Monday, July 18, 2016

Book review: All Is Not Forgotten, by Wendy Walker


Title: All Is Not Forgotten
Author: Wendy Walker
Release date: 14th July 2016
Genre: Thriller
Publisher: HQ
Source: ARC from publisher

Description: You can erase the memory. But you cannot erase the crime.

Jenny’s wounds have healed.
An experimental treatment has removed the memory of a horrific and degrading attack.
She is moving on with her life.

That was the plan. Except it’s not working out.
Something has gone. The light in the eyes. And something was left behind. A scar. On her lower back. Which she can’t stop touching.
And she’s getting worse.
Not to mention the fact that her father is obsessed with finding her attacker and her mother is in toxic denial.
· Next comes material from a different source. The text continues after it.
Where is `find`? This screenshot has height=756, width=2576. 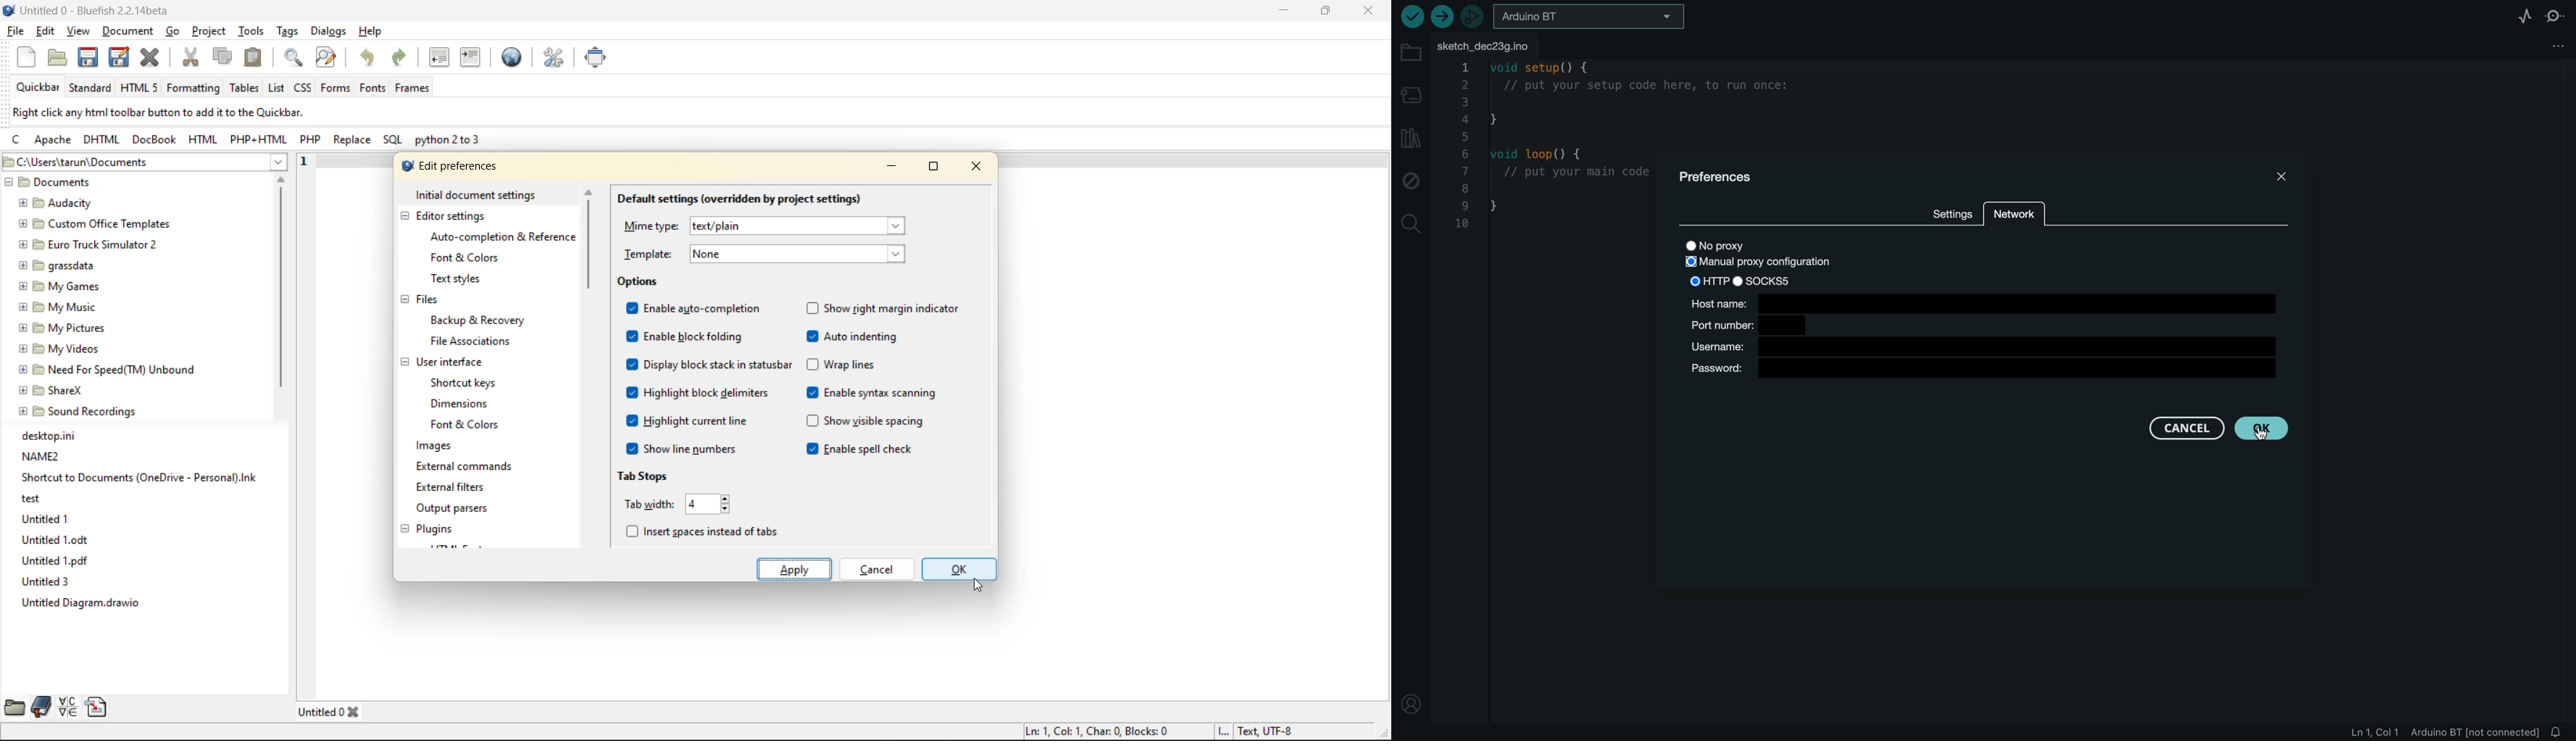
find is located at coordinates (296, 59).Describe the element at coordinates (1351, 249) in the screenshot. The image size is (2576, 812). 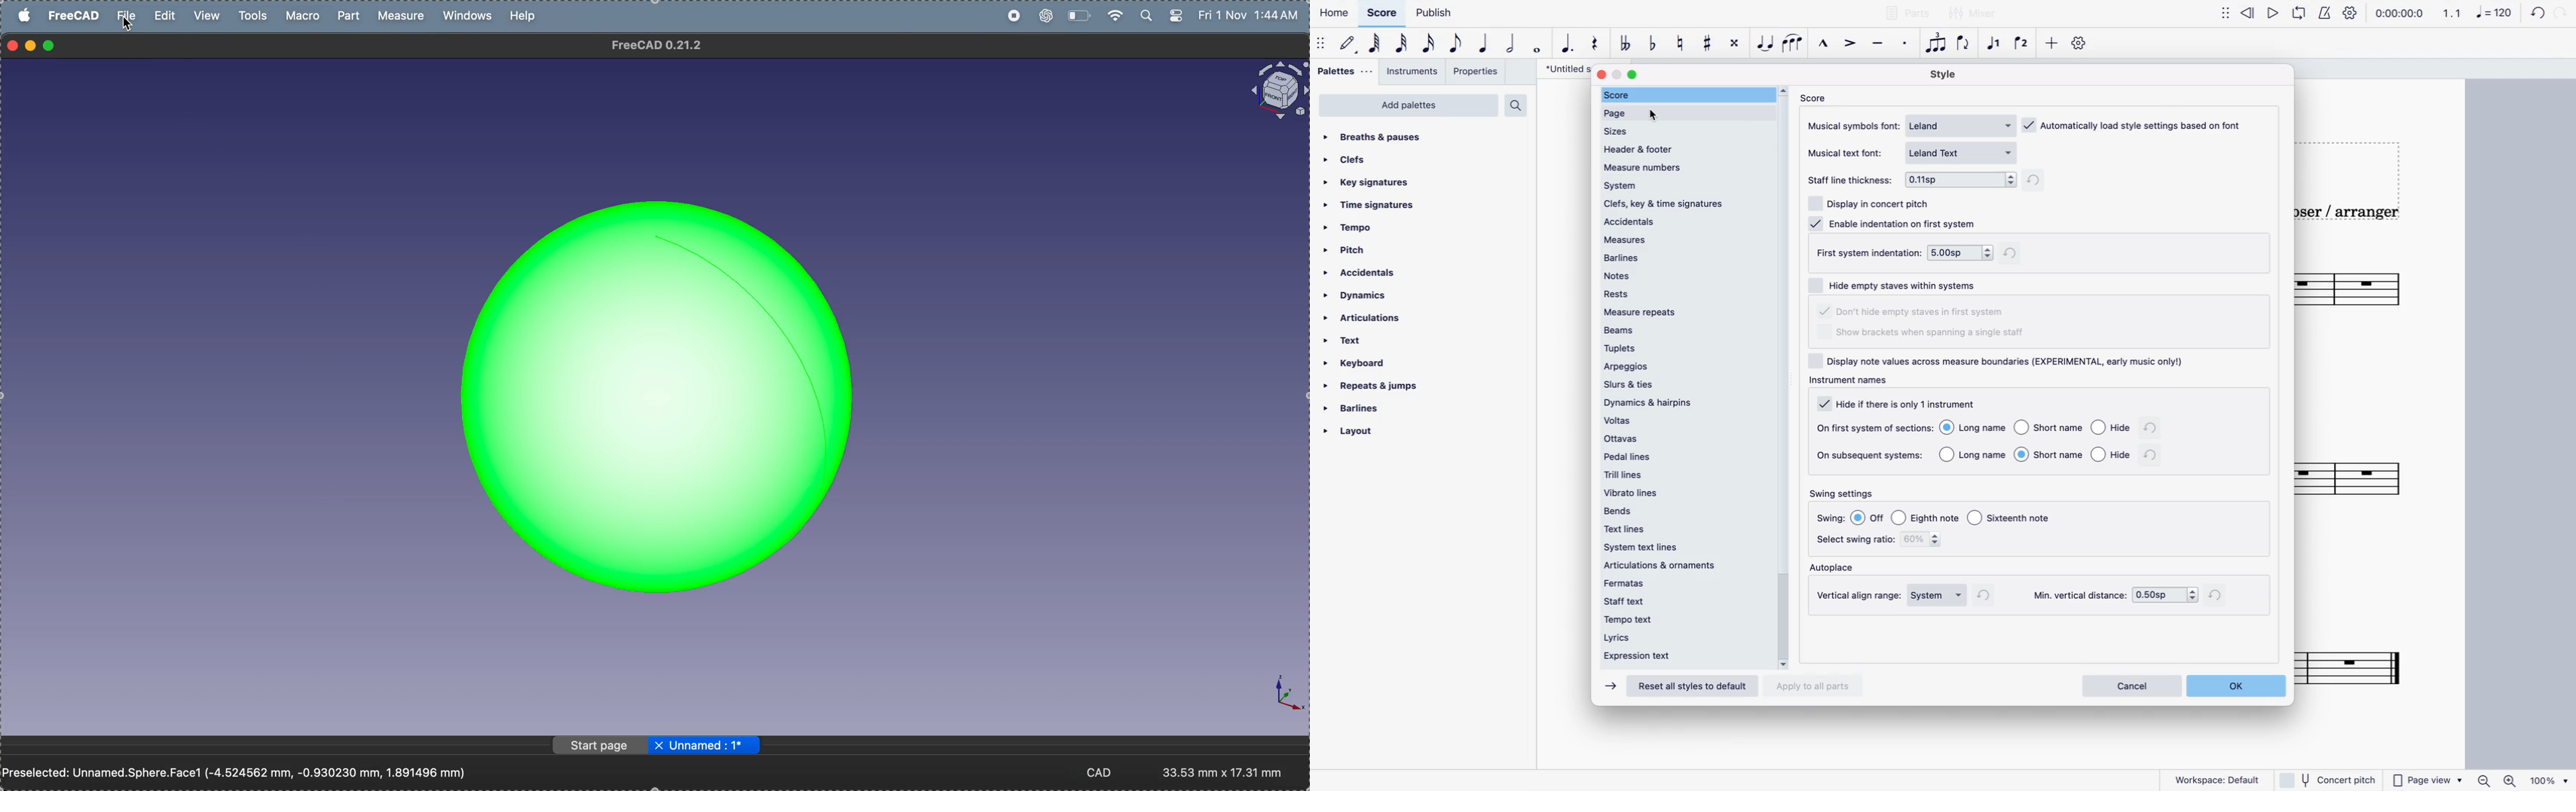
I see `pitch` at that location.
It may be that the only way to uncover what’s wrong is to help Jenny recover her memory. But even if it can be done, pulling at the threads of her suppressed experience will unravel much more than the truth about her attack.
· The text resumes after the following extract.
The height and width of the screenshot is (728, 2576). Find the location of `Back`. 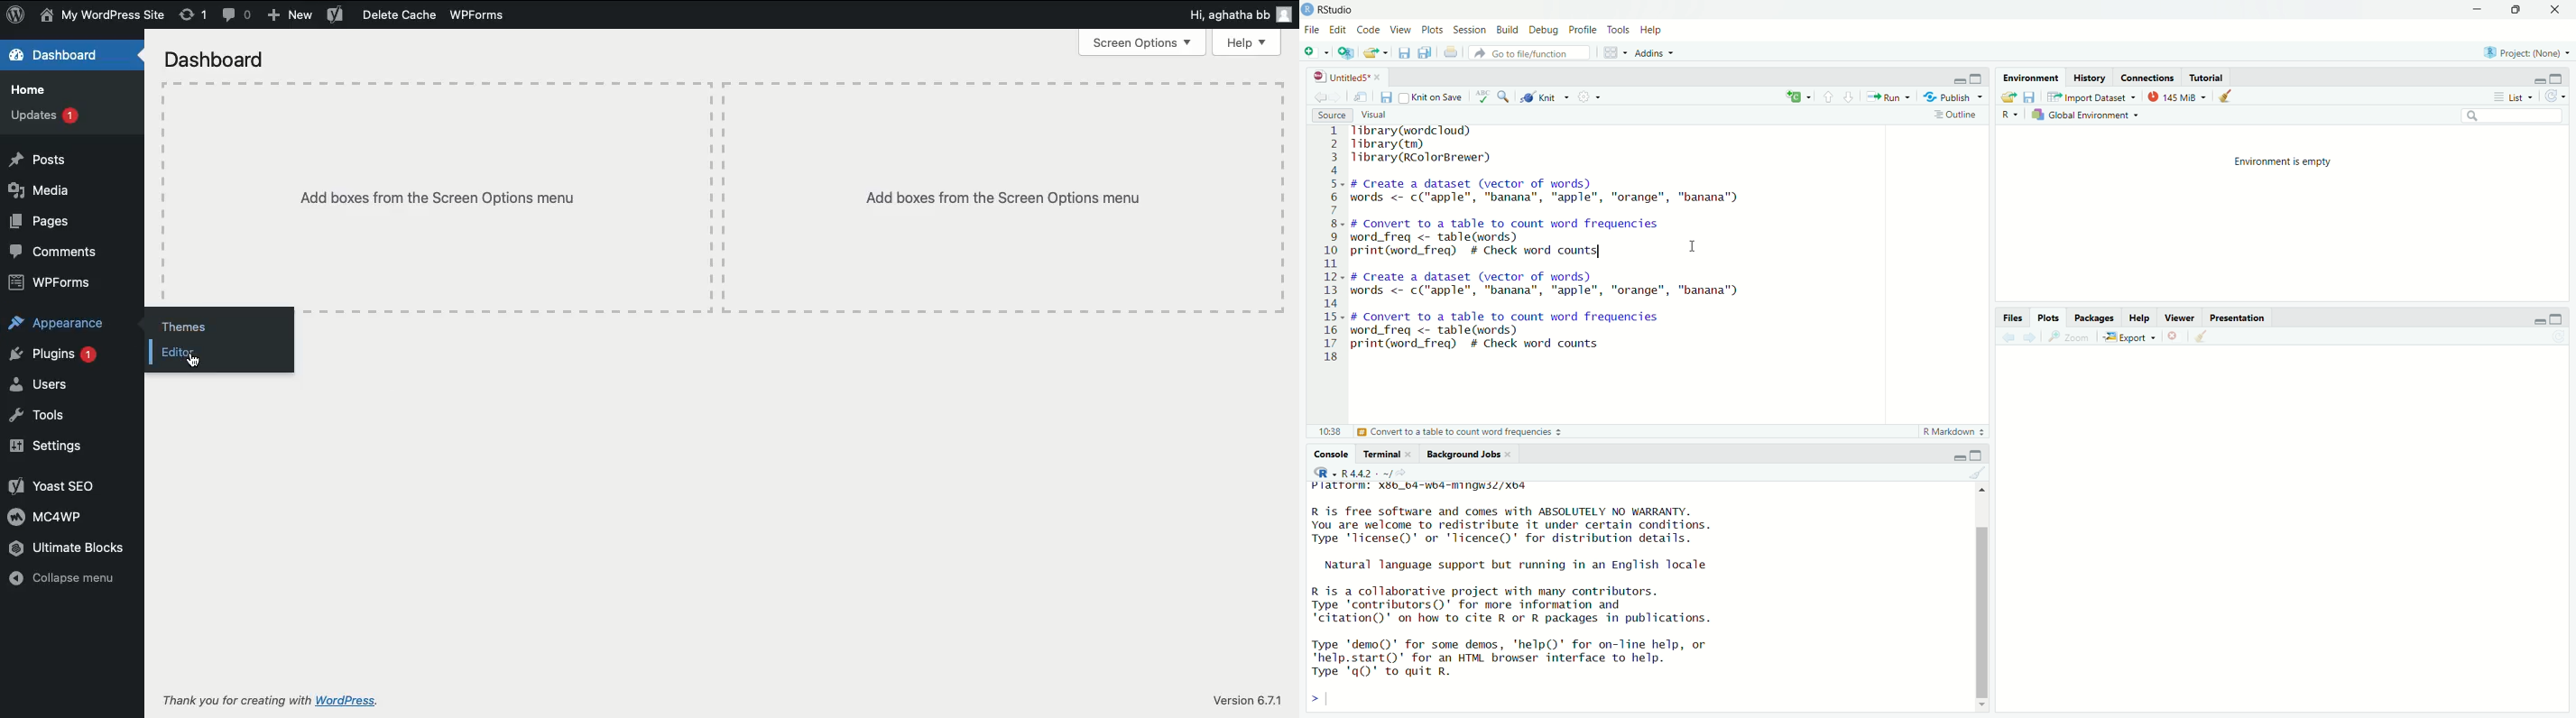

Back is located at coordinates (2006, 336).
My thoughts: I've read a few thrillers over the past year and file I find them fast reading and a good change from what I normally read, they don't tend to stand out very much. All Is Not Forgotten felt different, for a couple of reasons. 

Number one: the narrator. At the start of the book, you might think it's a 3rd person, omniscient narrator. But very quickly you learn that someone specific is telling the story, and that got me interested: who would know what this person knows about Jenny? And if it's a character telling the story, how many strands of the picture can they really know about? You do find out a couple of chapters in and I think it's a perfect person to be telling a story like this. I also enjoyed that while you are mostly getting the full story, as you get further in, I questioned the reliability of the narrator more and more.

Number two: The basic premise of a treatment that could block the memory of something traumatic, and the questions that come up around the use of something like that. The decision to give Jenny a medicine that will wipe out the memory of her rape is taken while she's unconscious. It was never her decision but her parents thought it was best. That's a topic on its own, and is dealt with a little bit, but the main concern of the story is on what the effects of the treatment are. Jenny can't move on, even though the memory is blocked - quite possibly because the memory is blocked. Certain things - smells, sounds - make her body react in fright but she doesn't remember why those things are setting off the panic.

The book is based around this exploration of consequences and I found that really interesting. I will say, the first chapter is gruesomely detailed and I felt physically sick reading it. Push past that, or skip it altogether - you really don't need to read it for the rest of the story to make sense. After that, it's a very fast read, exploring the treatment and how other aspects of the family's life are pulled apart by the consequences of it. It was a very interesting read. I'm going to give All Is Not Forgotten 7/10.

~Ailsa

Sunday, July 10, 2016

Book review: Fahrenheit 451


Title: Fahrenheit 451
Author: Ray Bradbury
Genre: Science Fiction (Traditionally, although today most people would say dystopian)
Publisher: HarperVoyager
Source: Free copy via the publisher

Description: Guy Montag is a fireman. His job is to burn books, which are forbidden, being the source of all discord and unhappiness. Even so, Montag is unhappy; there is discord in his marriage. Are books hidden in his house? The Mechanical Hound of the Fire Department, armed with a lethal hypodermic, escorted by helicopters, is ready to track down those dissidents who defy society to preserve and read books.

The classic novel of a post-literate future, ‘Fahrenheit 451’ stands alongside Orwell’s ‘1984’ and Huxley’s ‘Brave New World’ as a prophetic account of Western civilization’s enslavement by the media, drugs and conformity.

My thoughts:
*contains spoilers*

I've wanted to read this for a while, as it's one of those stories everyone references and sounds like it was a significant milestone in the genre. I liked the premise: books are banned and firemen have the job of burning them.

I was pretty disappointed.

From the first page, the writing is overly flowery, using five words where one would do. It turns out Guy Montag, the fireman, is married to an idiot zombie, who is attempting suicide one day and completely dismissing the events the next. He meets a strange girl and starts to question thing, but it quickly becomes clear that he was questioning and acting on those questions before that meeting, after all. He runs away, finds book keepers in the wilderness, then the city is blown up. Yes, Bradbury shows a future which is looking more and more possible every year, with superfast cars, surround television and atomic warfare, but it is the setting that is the interesting part. To me, the story itself was not.

I give Fahrenheit 451 4 stars out of 10.